About this task:
Reproduce word for word the portion of the passage on publishers and retail platforms between "In the book" and "marketing and promotion.", inclusive.

Source passage:
——


      What makes a retail platform successful, even dominant, isn’t just stocking the shelves or listing the product on a functional web site. (Just ask, which started around the same time as Amazon and for a time was a close follower.)

      In the book world, corporate publishers going back to direct to consumer (like the 60’s and 70’s) is a good thing. But if all they do is list the titles at full price and sit back, waiting for customers to magically find their way there, it won’t be terribly helpful. Especially if they keep relying on authors to do their own marketing and promotion.

      As you say, the big publishers don’t play up their stores. Just having the infrastructure upis better than not but if that’s all they do?

      What makes Amazon and the other retail platforms dominant in their markets is the *other* things they do to support their suppliers *and* the shoppers. Things like policing product availability (have you tried to buy a product listed at, even a house brand item, only to hit buy and *then* discover they no longer avaiable, not just out of stock?), linking similar products (also boughts may be of limited value for books but for food, dry goods, and electronics they’re priceless. Customer return policies. Shipping efficiency. Sales. And yes, low regular pricing.

      For corporate publishers, the best example I’ve seen is TOR (somehow they got their overlords to let them copy Baen’s website). They do sales, freebies, mailings, and even host and online community. As a result, the TOR brand means something, u like most corporate imprints. (Their NYC-fovused editorial slant may not be for everybody but they do have a specific target audience in mind, not just “anybody who reads SF”.)

——

Records:

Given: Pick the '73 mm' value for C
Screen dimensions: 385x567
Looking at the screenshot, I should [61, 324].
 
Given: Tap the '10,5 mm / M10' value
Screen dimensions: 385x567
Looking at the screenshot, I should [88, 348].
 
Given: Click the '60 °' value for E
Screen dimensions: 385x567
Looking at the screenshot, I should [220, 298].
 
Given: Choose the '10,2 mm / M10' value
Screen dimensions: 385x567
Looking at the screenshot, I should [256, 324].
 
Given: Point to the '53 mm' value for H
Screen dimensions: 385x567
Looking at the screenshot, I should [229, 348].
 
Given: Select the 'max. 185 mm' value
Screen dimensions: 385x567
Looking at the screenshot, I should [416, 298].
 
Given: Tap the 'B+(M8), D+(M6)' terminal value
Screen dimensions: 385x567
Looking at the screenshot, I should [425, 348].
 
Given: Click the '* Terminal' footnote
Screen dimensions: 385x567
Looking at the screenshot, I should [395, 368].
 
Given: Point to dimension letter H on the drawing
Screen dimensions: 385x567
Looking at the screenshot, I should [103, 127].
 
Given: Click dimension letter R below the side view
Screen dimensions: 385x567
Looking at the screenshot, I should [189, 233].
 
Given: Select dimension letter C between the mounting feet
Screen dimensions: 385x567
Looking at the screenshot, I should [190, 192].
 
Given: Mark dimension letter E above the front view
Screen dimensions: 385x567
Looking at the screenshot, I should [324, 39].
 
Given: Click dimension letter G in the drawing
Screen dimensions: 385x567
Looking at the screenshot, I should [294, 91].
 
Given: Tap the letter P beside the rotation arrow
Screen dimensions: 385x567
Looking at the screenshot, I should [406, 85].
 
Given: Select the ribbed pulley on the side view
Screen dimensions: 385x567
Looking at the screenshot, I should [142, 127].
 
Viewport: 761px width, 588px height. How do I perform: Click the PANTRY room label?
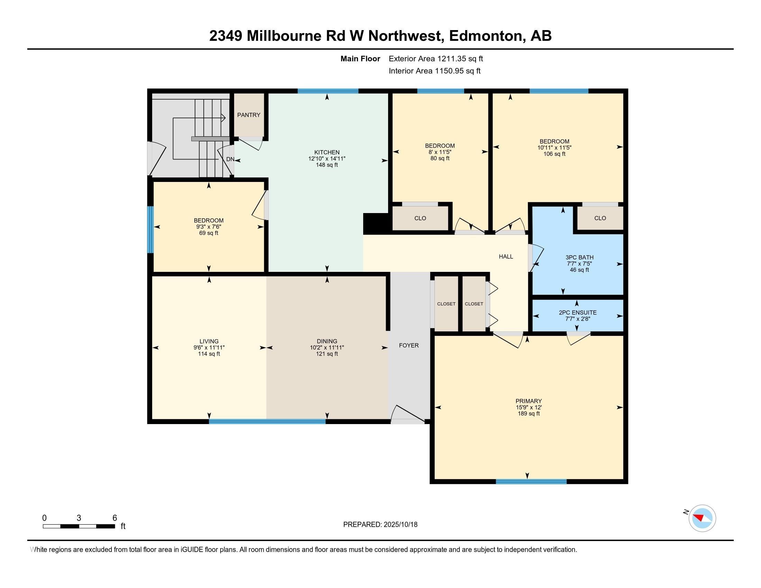(248, 115)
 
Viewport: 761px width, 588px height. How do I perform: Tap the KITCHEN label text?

——

Exercise response:
In the book world, corporate publishers going back to direct to consumer (like the 60’s and 70’s) is a good thing. But if all they do is list the titles at full price and sit back, waiting for customers to magically find their way there, it won’t be terribly helpful. Especially if they keep relying on authors to do their own marketing and promotion.